Author |
Topic |
malachi151
Posting Yak Master
152 Posts |
Posted - 2012-02-16 : 06:54:18
|
So I'm looking into the best way to implement replication from our production environment to our internal data warehouse.I've never setup replication before, but for the life of me, having looked into this,the first question that jumps out is, why can't I just create a Job that runs T-SQL MERGE statements using linked servers?I'd want to start with a snapshot of course, but after that we are looking for a nightly update of the warehouse with the transactional data. Also, and this may be a factor as well, the production server is SQL 2005, but the data warehouse server is SQL 2008 R2. |
|
robvolk
Most Valuable Yak
15732 Posts |
Posted - 2012-02-16 : 07:56:29
|
quote: why can't I just create a Job that runs T-SQL MERGE statements using linked servers?
You can. Be sure to watch the glaciers as they fly by while it runs. The last things you want to do over linked servers are JOINs, MERGE, or UNION/INTERSECT/EXCEPT. The underlying architecture of linked servers will convert these operations to cursors of the worst kind. You would quite literally be better off copying all the production data over to the data warehouse server and processing the MERGE locally.The huge benefit of replication for your scenario is that it will only copy changes. MERGE would have to evaluate all rows in both sets.If you don't want to deal with replication and its limitations, you can log ship your production database to your data warehouse server in standby mode, and then perform a MERGE. It's still likely that replication will be more efficient overall, but it's another option. |
|
|
malachi151
Posting Yak Master
152 Posts |
Posted - 2012-02-16 : 08:03:08
|
quote: Originally posted by robvolk
quote: why can't I just create a Job that runs T-SQL MERGE statements using linked servers?
You can. Be sure to watch the glaciers as they fly by while it runs. The last things you want to do over linked servers are JOINs, MERGE, or UNION/INTERSECT/EXCEPT. The underlying architecture of linked servers will convert these operations to cursors of the worst kind. You would quite literally be better off copying all the production data over to the data warehouse server and processing the MERGE locally.The huge benefit of replication for your scenario is that it will only copy changes. MERGE would have to evaluate all rows in both sets.If you don't want to deal with replication and its limitations, you can log ship your production database to your data warehouse server in standby mode, and then perform a MERGE. It's still likely that replication will be more efficient overall, but it's another option.

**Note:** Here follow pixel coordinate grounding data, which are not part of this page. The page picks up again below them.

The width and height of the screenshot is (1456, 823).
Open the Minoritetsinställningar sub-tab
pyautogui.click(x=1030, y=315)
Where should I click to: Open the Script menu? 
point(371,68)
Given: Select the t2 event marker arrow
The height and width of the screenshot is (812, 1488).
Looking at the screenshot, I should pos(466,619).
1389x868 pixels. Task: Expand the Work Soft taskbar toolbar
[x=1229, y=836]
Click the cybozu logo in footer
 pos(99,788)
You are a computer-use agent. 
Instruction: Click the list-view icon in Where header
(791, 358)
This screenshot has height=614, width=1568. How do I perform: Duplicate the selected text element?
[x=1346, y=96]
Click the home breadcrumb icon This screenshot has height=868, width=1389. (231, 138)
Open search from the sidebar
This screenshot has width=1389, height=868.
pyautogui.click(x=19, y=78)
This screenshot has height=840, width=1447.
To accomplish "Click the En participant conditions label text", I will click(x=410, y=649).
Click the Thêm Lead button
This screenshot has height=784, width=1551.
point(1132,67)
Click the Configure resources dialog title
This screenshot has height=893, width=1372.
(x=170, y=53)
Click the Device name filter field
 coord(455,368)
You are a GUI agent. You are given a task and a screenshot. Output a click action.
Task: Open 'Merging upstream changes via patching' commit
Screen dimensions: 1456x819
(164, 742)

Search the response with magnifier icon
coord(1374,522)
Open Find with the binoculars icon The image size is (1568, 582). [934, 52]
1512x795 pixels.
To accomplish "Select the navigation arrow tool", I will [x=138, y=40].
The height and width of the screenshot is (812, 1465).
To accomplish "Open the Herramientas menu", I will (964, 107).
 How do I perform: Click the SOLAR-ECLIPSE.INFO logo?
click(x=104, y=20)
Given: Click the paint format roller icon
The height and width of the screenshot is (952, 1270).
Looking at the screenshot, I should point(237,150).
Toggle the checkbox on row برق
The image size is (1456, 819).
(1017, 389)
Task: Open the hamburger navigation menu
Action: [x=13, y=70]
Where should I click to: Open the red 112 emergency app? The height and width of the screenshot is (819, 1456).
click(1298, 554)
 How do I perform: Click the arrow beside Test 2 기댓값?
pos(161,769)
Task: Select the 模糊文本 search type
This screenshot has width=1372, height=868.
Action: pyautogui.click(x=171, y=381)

Thanks, this certainly helps get me pointed in the right direction.So essentially, MERGE should only be used between tables on the same instance, got it... |
|
|
robvolk
Most Valuable Yak
15732 Posts |
Posted - 2012-02-16 : 08:11:55
|
I should clarify something. MERGE can be efficient if you have a datetime or identity column that can be used in the WHERE clause to limit the rows being processed. You'd have to track the last time the warehouse was updated. If you already have a trigger that updates a ModifiedDate column or similar, that would be the best option. But if you don't then it's not worth adding just to perform a MERGE. |
|
|
malachi151
Posting Yak Master
152 Posts |
Posted - 2012-02-16 : 10:52:34
|
quote: Originally posted by robvolk I should clarify something. MERGE can be efficient if you have a datetime or identity column that can be used in the WHERE clause to limit the rows being processed. You'd have to track the last time the warehouse was updated. If you already have a trigger that updates a ModifiedDate column or similar, that would be the best option. But if you don't then it's not worth adding just to perform a MERGE.
The publishing database is basically insert only, no updates, and the tables all have a sequential primary key, so a MERGE would be pretty simple. All it would have to do is INERT records WHEN NOT MATCHED BY TARGET, that's pretty much it... |
|
|
russell
Pyro-ma-ni-yak
5072 Posts |
Posted - 2012-02-16 : 11:11:25
|
Replication was invented for this and is going to almost certainly be the most efficient way. |
|
|
malachi151
Posting Yak Master
152 Posts |
Posted - 2012-02-16 : 11:42:21
|
quote: Originally posted by russell Replication was invented for this and is going to almost certainly be the most efficient way.
Yeah, the only complicating factor here is that we have multiple separate databases with identical schema's (each client has their own database), and there is no unique id in the tables across databases, i.e. there are overlapping primary keys.We want to pull the data from each client into a single data warehouse, but in order to do that we will have to append a client id column to the data. I figured this would be easy using T-SQL MERGE, but I'm not sure if this will complicate things using Replication.I know you can replicate from multiple sources into a single source, but how does that work if there are overlapping primary keys? |
|
|
russell
Pyro-ma-ni-yak
5072 Posts |
Posted - 2012-02-16 : 14:03:15
|
You would need to manage the primary keys so they don't collide. Or add a column to each table indicating which server "owns" the data, to "uniqueify" it.But for a data warehouse, I'd say neither replication nor merge are the right solution. Instead, why not a nightly ETL? |
|
|
malachi151
Posting Yak Master
152 Posts |
Posted - 2012-02-16 : 16:30:55
|
quote: Originally posted by russell You would need to manage the primary keys so they don't collide. Or add a column to each table indicating which server "owns" the data, to "uniqueify" it.But for a data warehouse, I'd say neither replication nor merge are the right solution. Instead, why not a nightly ETL?
Looks like things are turning in the SSIS direction. I've only used SSIS for manually run ETL processes, running them through the BIDS, but I assume running them from SQL Agent isn't a big problem... |
|
|
russell
Pyro-ma-ni-yak
5072 Posts |
Posted - 2012-02-17 : 07:15:07
|
Not a big problem at all. In fact, that's the normal (meaning most common) way they are run. |
|
|
|